*Work required*: List all lines of the data containing the word "computer".

*Dataset excerpts*:
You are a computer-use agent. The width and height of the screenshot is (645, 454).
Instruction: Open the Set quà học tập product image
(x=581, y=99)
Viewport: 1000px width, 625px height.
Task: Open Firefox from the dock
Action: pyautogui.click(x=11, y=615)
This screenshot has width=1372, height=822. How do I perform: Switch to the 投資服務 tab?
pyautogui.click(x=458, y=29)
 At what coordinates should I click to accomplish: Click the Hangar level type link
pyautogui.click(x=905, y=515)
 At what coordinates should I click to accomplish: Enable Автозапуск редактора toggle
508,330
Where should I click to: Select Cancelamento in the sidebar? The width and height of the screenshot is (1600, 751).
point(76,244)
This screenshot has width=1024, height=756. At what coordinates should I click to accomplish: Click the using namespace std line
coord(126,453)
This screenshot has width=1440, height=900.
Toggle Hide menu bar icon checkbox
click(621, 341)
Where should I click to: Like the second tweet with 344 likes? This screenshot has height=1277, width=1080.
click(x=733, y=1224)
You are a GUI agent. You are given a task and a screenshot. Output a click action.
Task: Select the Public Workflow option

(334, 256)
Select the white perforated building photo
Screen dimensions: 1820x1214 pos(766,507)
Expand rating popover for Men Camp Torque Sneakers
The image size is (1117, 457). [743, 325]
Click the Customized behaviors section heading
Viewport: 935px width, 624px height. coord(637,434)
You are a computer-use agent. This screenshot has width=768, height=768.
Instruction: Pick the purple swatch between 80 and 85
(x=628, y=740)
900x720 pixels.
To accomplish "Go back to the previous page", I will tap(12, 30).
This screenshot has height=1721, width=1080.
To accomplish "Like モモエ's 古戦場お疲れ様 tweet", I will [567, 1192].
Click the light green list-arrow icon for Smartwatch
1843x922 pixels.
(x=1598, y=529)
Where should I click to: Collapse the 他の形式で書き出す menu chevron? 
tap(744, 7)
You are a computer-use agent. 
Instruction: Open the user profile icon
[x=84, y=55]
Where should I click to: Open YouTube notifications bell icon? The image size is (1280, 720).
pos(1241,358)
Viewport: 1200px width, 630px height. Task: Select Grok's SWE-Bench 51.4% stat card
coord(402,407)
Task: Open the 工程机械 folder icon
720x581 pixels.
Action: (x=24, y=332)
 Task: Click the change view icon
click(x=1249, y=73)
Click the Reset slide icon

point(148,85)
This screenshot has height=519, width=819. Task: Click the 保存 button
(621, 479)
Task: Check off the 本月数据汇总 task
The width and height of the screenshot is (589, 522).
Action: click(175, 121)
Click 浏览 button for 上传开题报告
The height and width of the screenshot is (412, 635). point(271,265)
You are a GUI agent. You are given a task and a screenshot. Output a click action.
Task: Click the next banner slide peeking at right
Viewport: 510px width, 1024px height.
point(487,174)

*Response*:
You are a computer-use agent. The width and height of the screenshot is (645, 454).
You are a computer-use agent. This screenshot has width=768, height=768.
You are a computer-use agent. 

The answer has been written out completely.